* WHAT YOU ARE ASKED TO DO *
Copy out the listing below word for word, every line from start to finish.

* EXERCISE INPUT *
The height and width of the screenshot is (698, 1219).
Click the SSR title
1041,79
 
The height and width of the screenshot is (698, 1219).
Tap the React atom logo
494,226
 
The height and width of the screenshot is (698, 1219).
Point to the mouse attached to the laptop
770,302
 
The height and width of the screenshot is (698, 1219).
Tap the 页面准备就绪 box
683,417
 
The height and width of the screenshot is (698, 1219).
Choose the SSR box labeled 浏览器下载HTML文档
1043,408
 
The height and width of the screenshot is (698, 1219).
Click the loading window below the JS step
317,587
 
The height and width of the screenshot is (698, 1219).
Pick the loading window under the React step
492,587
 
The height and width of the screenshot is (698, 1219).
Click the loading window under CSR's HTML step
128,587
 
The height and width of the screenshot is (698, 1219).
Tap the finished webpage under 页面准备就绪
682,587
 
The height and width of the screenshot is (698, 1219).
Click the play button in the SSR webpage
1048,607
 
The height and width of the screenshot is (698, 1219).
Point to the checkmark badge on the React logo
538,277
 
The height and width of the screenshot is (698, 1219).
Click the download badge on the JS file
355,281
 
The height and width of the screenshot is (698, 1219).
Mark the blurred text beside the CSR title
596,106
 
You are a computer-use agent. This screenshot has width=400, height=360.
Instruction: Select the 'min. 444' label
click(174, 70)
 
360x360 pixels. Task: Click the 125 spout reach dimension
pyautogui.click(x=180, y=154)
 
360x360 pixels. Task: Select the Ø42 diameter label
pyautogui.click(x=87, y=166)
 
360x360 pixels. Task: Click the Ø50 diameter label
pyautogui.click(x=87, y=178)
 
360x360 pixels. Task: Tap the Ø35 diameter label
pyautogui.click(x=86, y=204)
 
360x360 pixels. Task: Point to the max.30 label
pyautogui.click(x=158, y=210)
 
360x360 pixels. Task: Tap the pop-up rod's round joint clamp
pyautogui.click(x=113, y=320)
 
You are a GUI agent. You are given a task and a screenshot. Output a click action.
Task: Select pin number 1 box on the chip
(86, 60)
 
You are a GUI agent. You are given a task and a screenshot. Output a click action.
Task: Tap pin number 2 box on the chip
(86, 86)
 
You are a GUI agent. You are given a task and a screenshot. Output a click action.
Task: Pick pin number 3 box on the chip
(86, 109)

* EXPECTED ANSWER *
The height and width of the screenshot is (698, 1219).
Click the SSR title
1041,79
 
The height and width of the screenshot is (698, 1219).
Tap the React atom logo
494,226
 
The height and width of the screenshot is (698, 1219).
Point to the mouse attached to the laptop
770,302
 
The height and width of the screenshot is (698, 1219).
Tap the 页面准备就绪 box
683,417
 
The height and width of the screenshot is (698, 1219).
Choose the SSR box labeled 浏览器下载HTML文档
1043,408
 
The height and width of the screenshot is (698, 1219).
Click the loading window below the JS step
317,587
 
The height and width of the screenshot is (698, 1219).
Pick the loading window under the React step
492,587
 
The height and width of the screenshot is (698, 1219).
Click the loading window under CSR's HTML step
128,587
 
The height and width of the screenshot is (698, 1219).
Tap the finished webpage under 页面准备就绪
682,587
 
The height and width of the screenshot is (698, 1219).
Click the play button in the SSR webpage
1048,607
 
The height and width of the screenshot is (698, 1219).
Point to the checkmark badge on the React logo
538,277
 
The height and width of the screenshot is (698, 1219).
Click the download badge on the JS file
355,281
 
The height and width of the screenshot is (698, 1219).
Mark the blurred text beside the CSR title
596,106
 
You are a computer-use agent. This screenshot has width=400, height=360.
Instruction: Select the 'min. 444' label
click(174, 70)
 
360x360 pixels. Task: Click the 125 spout reach dimension
pyautogui.click(x=180, y=154)
 
360x360 pixels. Task: Select the Ø42 diameter label
pyautogui.click(x=87, y=166)
 
360x360 pixels. Task: Click the Ø50 diameter label
pyautogui.click(x=87, y=178)
 
360x360 pixels. Task: Tap the Ø35 diameter label
pyautogui.click(x=86, y=204)
 
360x360 pixels. Task: Point to the max.30 label
pyautogui.click(x=158, y=210)
 
360x360 pixels. Task: Tap the pop-up rod's round joint clamp
pyautogui.click(x=113, y=320)
 
You are a GUI agent. You are given a task and a screenshot. Output a click action.
Task: Select pin number 1 box on the chip
(86, 60)
 
You are a GUI agent. You are given a task and a screenshot. Output a click action.
Task: Tap pin number 2 box on the chip
(86, 86)
 
You are a GUI agent. You are given a task and a screenshot. Output a click action.
Task: Pick pin number 3 box on the chip
(86, 109)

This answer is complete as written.